Task directions = Below are some records; output all of them exactly.
== Segment start ==
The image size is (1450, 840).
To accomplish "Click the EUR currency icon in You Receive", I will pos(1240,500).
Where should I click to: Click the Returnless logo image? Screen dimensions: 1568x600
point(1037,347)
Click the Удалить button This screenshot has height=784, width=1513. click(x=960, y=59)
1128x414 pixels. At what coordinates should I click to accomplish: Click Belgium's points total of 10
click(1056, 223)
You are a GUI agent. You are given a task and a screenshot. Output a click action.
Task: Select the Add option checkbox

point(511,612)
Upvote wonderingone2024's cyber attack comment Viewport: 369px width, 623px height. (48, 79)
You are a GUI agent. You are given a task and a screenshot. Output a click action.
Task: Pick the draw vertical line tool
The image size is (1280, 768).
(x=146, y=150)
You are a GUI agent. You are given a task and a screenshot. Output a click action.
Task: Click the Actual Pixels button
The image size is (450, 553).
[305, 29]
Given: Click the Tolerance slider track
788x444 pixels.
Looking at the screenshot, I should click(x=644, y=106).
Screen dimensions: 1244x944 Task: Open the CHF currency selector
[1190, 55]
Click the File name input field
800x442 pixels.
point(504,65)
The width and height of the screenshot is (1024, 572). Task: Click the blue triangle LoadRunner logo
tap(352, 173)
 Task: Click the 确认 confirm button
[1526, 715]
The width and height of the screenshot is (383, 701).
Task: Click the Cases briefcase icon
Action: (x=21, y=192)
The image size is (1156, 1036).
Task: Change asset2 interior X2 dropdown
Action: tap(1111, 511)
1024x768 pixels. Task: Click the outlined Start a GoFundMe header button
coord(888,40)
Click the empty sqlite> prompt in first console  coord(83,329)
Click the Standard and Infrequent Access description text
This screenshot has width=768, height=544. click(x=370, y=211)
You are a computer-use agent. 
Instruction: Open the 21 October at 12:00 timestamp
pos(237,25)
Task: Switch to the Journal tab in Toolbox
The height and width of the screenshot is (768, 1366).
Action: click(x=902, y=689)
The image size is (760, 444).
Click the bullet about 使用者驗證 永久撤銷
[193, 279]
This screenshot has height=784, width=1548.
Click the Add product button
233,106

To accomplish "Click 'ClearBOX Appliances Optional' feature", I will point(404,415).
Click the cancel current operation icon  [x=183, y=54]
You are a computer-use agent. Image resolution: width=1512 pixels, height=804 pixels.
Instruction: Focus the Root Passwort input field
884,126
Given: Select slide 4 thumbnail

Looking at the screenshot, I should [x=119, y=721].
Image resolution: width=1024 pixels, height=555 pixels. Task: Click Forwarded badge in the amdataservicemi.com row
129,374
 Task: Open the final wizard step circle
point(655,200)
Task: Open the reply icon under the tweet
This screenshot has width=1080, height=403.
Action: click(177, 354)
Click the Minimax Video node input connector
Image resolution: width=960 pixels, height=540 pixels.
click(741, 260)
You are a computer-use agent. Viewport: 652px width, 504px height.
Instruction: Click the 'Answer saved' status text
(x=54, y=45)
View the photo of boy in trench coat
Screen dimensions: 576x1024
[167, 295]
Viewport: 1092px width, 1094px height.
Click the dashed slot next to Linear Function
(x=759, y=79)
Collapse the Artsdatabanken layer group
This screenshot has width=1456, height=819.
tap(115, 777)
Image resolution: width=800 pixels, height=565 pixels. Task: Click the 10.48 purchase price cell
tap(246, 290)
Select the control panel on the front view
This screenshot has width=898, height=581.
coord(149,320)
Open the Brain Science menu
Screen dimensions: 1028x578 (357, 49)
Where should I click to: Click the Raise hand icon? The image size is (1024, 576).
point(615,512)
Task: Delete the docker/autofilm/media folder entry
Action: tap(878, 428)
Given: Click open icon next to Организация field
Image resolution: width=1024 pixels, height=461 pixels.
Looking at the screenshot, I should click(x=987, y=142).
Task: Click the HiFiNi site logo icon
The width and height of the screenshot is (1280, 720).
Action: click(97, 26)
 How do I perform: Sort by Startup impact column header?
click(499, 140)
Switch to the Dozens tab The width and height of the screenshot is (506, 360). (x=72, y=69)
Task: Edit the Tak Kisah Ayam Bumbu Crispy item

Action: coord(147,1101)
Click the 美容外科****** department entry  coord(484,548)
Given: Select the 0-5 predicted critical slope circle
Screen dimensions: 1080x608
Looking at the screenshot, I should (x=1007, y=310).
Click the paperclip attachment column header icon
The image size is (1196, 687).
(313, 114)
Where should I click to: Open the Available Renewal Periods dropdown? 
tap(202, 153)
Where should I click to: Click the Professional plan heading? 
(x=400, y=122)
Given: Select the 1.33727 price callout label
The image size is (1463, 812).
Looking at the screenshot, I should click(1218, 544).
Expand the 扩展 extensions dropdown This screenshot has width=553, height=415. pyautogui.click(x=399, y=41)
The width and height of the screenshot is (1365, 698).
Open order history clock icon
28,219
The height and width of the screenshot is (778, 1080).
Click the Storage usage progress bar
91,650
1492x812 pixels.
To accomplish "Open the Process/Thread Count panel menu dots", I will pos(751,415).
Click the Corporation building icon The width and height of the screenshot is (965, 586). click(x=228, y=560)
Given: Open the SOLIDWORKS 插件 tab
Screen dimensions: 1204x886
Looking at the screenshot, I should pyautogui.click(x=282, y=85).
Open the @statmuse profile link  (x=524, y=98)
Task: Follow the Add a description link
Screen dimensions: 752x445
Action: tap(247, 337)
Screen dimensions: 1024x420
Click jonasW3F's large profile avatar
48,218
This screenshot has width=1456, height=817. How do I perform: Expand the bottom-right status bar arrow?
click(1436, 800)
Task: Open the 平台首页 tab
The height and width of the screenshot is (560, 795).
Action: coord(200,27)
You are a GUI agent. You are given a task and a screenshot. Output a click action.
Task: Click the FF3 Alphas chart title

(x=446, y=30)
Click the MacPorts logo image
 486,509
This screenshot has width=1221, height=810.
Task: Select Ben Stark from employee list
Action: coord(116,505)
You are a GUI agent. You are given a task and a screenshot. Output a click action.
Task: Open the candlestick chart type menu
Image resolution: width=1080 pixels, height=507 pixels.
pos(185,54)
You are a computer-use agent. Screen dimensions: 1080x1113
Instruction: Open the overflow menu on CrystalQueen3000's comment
== Segment end ==
Response =
The image size is (1450, 840).
To accomplish "Click the EUR currency icon in You Receive", I will pos(1240,500).
Where should I click to: Click the Returnless logo image? Screen dimensions: 1568x600
point(1037,347)
Click the Удалить button This screenshot has height=784, width=1513. click(x=960, y=59)
1128x414 pixels. At what coordinates should I click to accomplish: Click Belgium's points total of 10
click(1056, 223)
You are a GUI agent. You are given a task and a screenshot. Output a click action.
Task: Select the Add option checkbox

point(511,612)
Upvote wonderingone2024's cyber attack comment Viewport: 369px width, 623px height. (48, 79)
You are a GUI agent. You are given a task and a screenshot. Output a click action.
Task: Pick the draw vertical line tool
The image size is (1280, 768).
(x=146, y=150)
You are a GUI agent. You are given a task and a screenshot. Output a click action.
Task: Click the Actual Pixels button
The image size is (450, 553).
[305, 29]
Given: Click the Tolerance slider track
788x444 pixels.
Looking at the screenshot, I should click(x=644, y=106).
Screen dimensions: 1244x944 Task: Open the CHF currency selector
[1190, 55]
Click the File name input field
800x442 pixels.
point(504,65)
The width and height of the screenshot is (1024, 572). Task: Click the blue triangle LoadRunner logo
tap(352, 173)
 Task: Click the 确认 confirm button
[1526, 715]
The width and height of the screenshot is (383, 701).
Task: Click the Cases briefcase icon
Action: (x=21, y=192)
The image size is (1156, 1036).
Task: Change asset2 interior X2 dropdown
Action: tap(1111, 511)
1024x768 pixels. Task: Click the outlined Start a GoFundMe header button
coord(888,40)
Click the empty sqlite> prompt in first console  coord(83,329)
Click the Standard and Infrequent Access description text
This screenshot has width=768, height=544. click(x=370, y=211)
You are a computer-use agent. 
Instruction: Open the 21 October at 12:00 timestamp
pos(237,25)
Task: Switch to the Journal tab in Toolbox
The height and width of the screenshot is (768, 1366).
Action: click(x=902, y=689)
The image size is (760, 444).
Click the bullet about 使用者驗證 永久撤銷
[193, 279]
This screenshot has height=784, width=1548.
Click the Add product button
233,106

To accomplish "Click 'ClearBOX Appliances Optional' feature", I will point(404,415).
Click the cancel current operation icon  [x=183, y=54]
You are a computer-use agent. Image resolution: width=1512 pixels, height=804 pixels.
Instruction: Focus the Root Passwort input field
884,126
Given: Select slide 4 thumbnail

Looking at the screenshot, I should [x=119, y=721].
Image resolution: width=1024 pixels, height=555 pixels. Task: Click Forwarded badge in the amdataservicemi.com row
129,374
 Task: Open the final wizard step circle
point(655,200)
Task: Open the reply icon under the tweet
This screenshot has width=1080, height=403.
Action: click(177, 354)
Click the Minimax Video node input connector
Image resolution: width=960 pixels, height=540 pixels.
click(741, 260)
You are a computer-use agent. Viewport: 652px width, 504px height.
Instruction: Click the 'Answer saved' status text
(x=54, y=45)
View the photo of boy in trench coat
Screen dimensions: 576x1024
[167, 295]
Viewport: 1092px width, 1094px height.
Click the dashed slot next to Linear Function
(x=759, y=79)
Collapse the Artsdatabanken layer group
This screenshot has width=1456, height=819.
tap(115, 777)
Image resolution: width=800 pixels, height=565 pixels. Task: Click the 10.48 purchase price cell
tap(246, 290)
Select the control panel on the front view
This screenshot has width=898, height=581.
coord(149,320)
Open the Brain Science menu
Screen dimensions: 1028x578 (357, 49)
Where should I click to: Click the Raise hand icon? The image size is (1024, 576).
point(615,512)
Task: Delete the docker/autofilm/media folder entry
Action: tap(878, 428)
Given: Click open icon next to Организация field
Image resolution: width=1024 pixels, height=461 pixels.
Looking at the screenshot, I should click(x=987, y=142).
Task: Click the HiFiNi site logo icon
The width and height of the screenshot is (1280, 720).
Action: click(97, 26)
 How do I perform: Sort by Startup impact column header?
click(499, 140)
Switch to the Dozens tab The width and height of the screenshot is (506, 360). (x=72, y=69)
Task: Edit the Tak Kisah Ayam Bumbu Crispy item

Action: coord(147,1101)
Click the 美容外科****** department entry  coord(484,548)
Given: Select the 0-5 predicted critical slope circle
Screen dimensions: 1080x608
Looking at the screenshot, I should (x=1007, y=310).
Click the paperclip attachment column header icon
The image size is (1196, 687).
(313, 114)
Where should I click to: Open the Available Renewal Periods dropdown? 
tap(202, 153)
Where should I click to: Click the Professional plan heading? 
(x=400, y=122)
Given: Select the 1.33727 price callout label
The image size is (1463, 812).
Looking at the screenshot, I should click(1218, 544).
Expand the 扩展 extensions dropdown This screenshot has width=553, height=415. pyautogui.click(x=399, y=41)
The width and height of the screenshot is (1365, 698).
Open order history clock icon
28,219
The height and width of the screenshot is (778, 1080).
Click the Storage usage progress bar
91,650
1492x812 pixels.
To accomplish "Open the Process/Thread Count panel menu dots", I will pos(751,415).
Click the Corporation building icon The width and height of the screenshot is (965, 586). click(x=228, y=560)
Given: Open the SOLIDWORKS 插件 tab
Screen dimensions: 1204x886
Looking at the screenshot, I should pyautogui.click(x=282, y=85).
Open the @statmuse profile link  (x=524, y=98)
Task: Follow the Add a description link
Screen dimensions: 752x445
Action: tap(247, 337)
Screen dimensions: 1024x420
Click jonasW3F's large profile avatar
48,218
This screenshot has width=1456, height=817. How do I perform: Expand the bottom-right status bar arrow?
click(1436, 800)
Task: Open the 平台首页 tab
The height and width of the screenshot is (560, 795).
Action: coord(200,27)
You are a GUI agent. You are given a task and a screenshot. Output a click action.
Task: Click the FF3 Alphas chart title

(x=446, y=30)
Click the MacPorts logo image
 486,509
This screenshot has width=1221, height=810.
Task: Select Ben Stark from employee list
Action: coord(116,505)
You are a GUI agent. You are given a task and a screenshot. Output a click action.
Task: Open the candlestick chart type menu
Image resolution: width=1080 pixels, height=507 pixels.
pos(185,54)
You are a computer-use agent. Screen dimensions: 1080x1113
Instruction: Open the overflow menu on CrystalQueen3000's comment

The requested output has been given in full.